These two are blasts from the past, with Santorum having last won an election in 2000, Huckabee in 2002. The both come from the theocratic wing of the party. Which is not to say they’d call themselves theocrats (although Huckabee is an ordained minister) but rather that their conservatism has more to do with tradition and religion than it does with libertarianism and supply-side economics.
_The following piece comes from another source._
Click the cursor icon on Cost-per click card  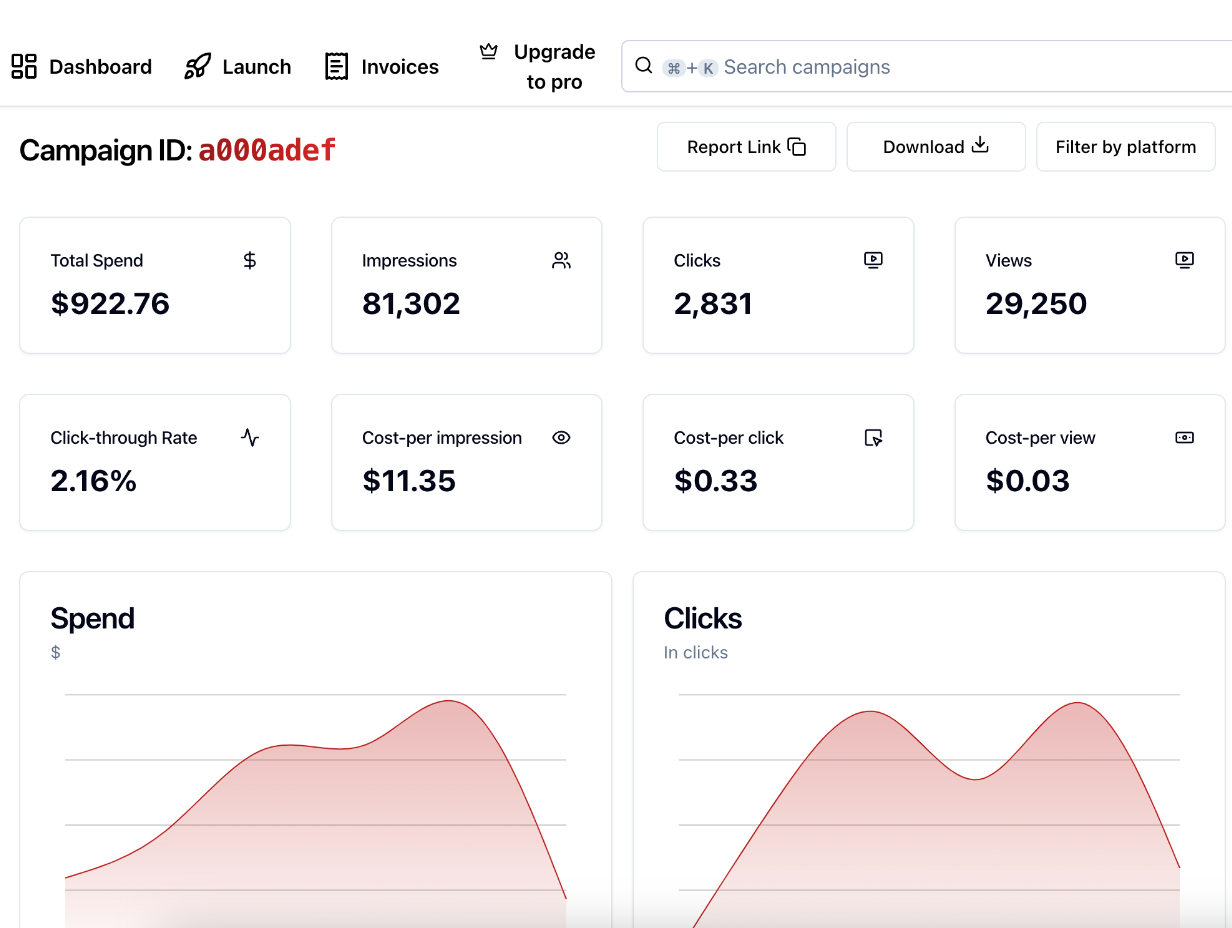point(873,438)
Both are pretty good on the stump, although as a high-church Episcopalian, Santorum’s style speaks to me more than the Baptist cadences of Huckabee’s delivery, smoooooth though he is. Huckabee is better, too, at tapping into that strain of populism that seems to be coursing through the party these days, but neither man is quite good enough to get any serious notice. In the RCP average of polls, Huckabee sits at 2.3%, while Santorum lingers way down at 0.3%. In Iowa, where both men have had better success in the past, they both poll below 2%.
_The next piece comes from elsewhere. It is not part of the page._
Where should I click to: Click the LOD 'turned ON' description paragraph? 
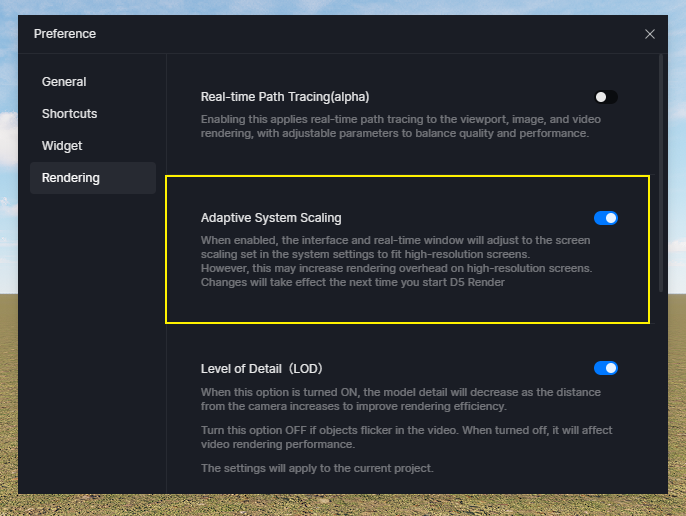coord(400,399)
My main question besides why don’t they drop out is where their former supporters are going. Huckabee won the Iowa caucus with 34% of the vote in 2008. In 2012, Santorum squeaked by the eventual nominee, Mitt Romney, by 24.56% to 24.53%. Where’s that vote going? Is it still up for grabs? It seems crazy to think they’ve flocked to the seriously non-religious Donald Trump. Are they voting Carson?
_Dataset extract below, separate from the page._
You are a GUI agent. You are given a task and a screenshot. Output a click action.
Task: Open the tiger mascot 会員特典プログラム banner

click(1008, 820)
It’s still early and all that, but it’s not as early as it was. Iowa caucuses in 60 days! I predict both Santorum and Huckabee will stay in until then, but a bad showing there should end if for both of them. Huckabee will go back to selling books and Santorum will go back to, what, collecting sweater vests? Whatever he does. And then the real race for social conservatives’ votes can begin.